2005年12月16日(金)「しんぶん赤旗」

主張

与党税制大綱

これほど「安易な増税」はない


 自公両党が来年度税制の与党大綱を決定しました。所得税・住民税の定率減税を二〇〇七年に廃止すると明記し、消費税増税は〇七年度をめどに実現をめざすとしています。

 いとも安易に庶民増税を盛り込む一方で、大企業には、来年三月で期限が切れるIT(情報技術)投資減税の代わりに新たなIT減税を創設する気遣いを示しています。

 定率減税と同時に実施した法人課税の税率引き下げ、所得課税の最高税率引き下げはそのままにして、指一本触れようとしない姿勢です。

■納得できない不公平

 政府・与党は「景気回復」を定率減税の廃止の理由にあげています。

 大企業・大銀行は過去最高益を更新していますが、民間給与の総額は下がり続けています。この間、小泉内閣は所得税の配偶者特別控除の廃止や高齢者課税の強化をすすめ、年金保険料、医療費など社会保障の負担増を国民に押し付けてきました。

 定率減税が実施されてきたにもかかわらず、税と社会保険料を合わせた公的負担は増え続け、家計の可処分所得を削り取ってきました。

 庶民の家計は回復には程遠い状態です。依然として家計消費が冷え込んでいるため、定率減税の全廃や消費税増税には日本商工会議所や日本百貨店協会など、経済団体からも反対・慎重意見が出ています。

 財政破たんは深刻であり、多くの国民も財政に不安を持っています。無駄遣いを正すとともに、国の歳入を見直すことは政治の責任です。

 しかし、政府・与党は庶民増税の半面で、空前の利益をかせぎ、昨年末時点で八十二兆円の余剰資金を抱える企業には手厚い減税を継続します。株を動かすだけで大もうけを上げている「錬金術師」の株式売買益には、わずか10%の特例税率を認めています。こんな不公平に納得できるわけがありません。

 異常な財政赤字をつくった原因は自民党の大失政にあります。一九九〇年代に公共投資に湯水のように税金をつぎ込み、軍事費を増やして歳出を膨張させました。大企業・大資産家に減税の大サービスで税制の空洞化を広げてきました。

 財界と大企業の巨大な「既得権益」にメスを入れることなしには財政危機は打開できず、社会保障の財源も生み出せません。

 総選挙で自民党は「サラリーマン増税ありきを『許さない!』」と宣伝し、最近、武部幹事長は消費税増税論に「安易な増税は許さない」と大見えを切っています。これほど空疎な言葉はありません。与党大綱が打ち出したのは「安易な増税」そのものです。

 日銀が十五日に発表した統計によると、この一年で家計の金融資産のうち現金・預金が四・四兆円減り、株式・投資信託が二十九兆円増えました。すでに預貯金のない世帯は二割を超えていますが、庶民の家計が預貯金を取り崩す一方、大資産家が投資によって資産を大幅に積み増している実態が表れています。

■格差広げる政策を転換

 財界と小泉内閣が推進しているのは、貧困と格差をいっそう広げる経済政策・税制です。竹中総務相は賃金は引き続き抑制すべきだと講演。財界代表として政府の規制改革・民間開放推進会議の議長を務める宮内義彦オリックス会長は雑誌インタビューで、社会の階層化は「やむを得ない」と断言しています。

 こうした発想が政府・与党の税制論議の背後にあります。社会を亀裂と荒廃に向かわせる経済政策の転換を求めます。

抽出データ:
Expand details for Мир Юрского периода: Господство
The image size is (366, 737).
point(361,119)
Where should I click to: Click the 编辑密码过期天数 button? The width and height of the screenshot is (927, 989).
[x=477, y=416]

課題要件: 本文によると、与党大綱は所得税・住民税の定率減税を何年に廃止すると明記していますか。 本文の後に置かれた行は、この課題では使用しません。

解答出力: 二〇〇七年です。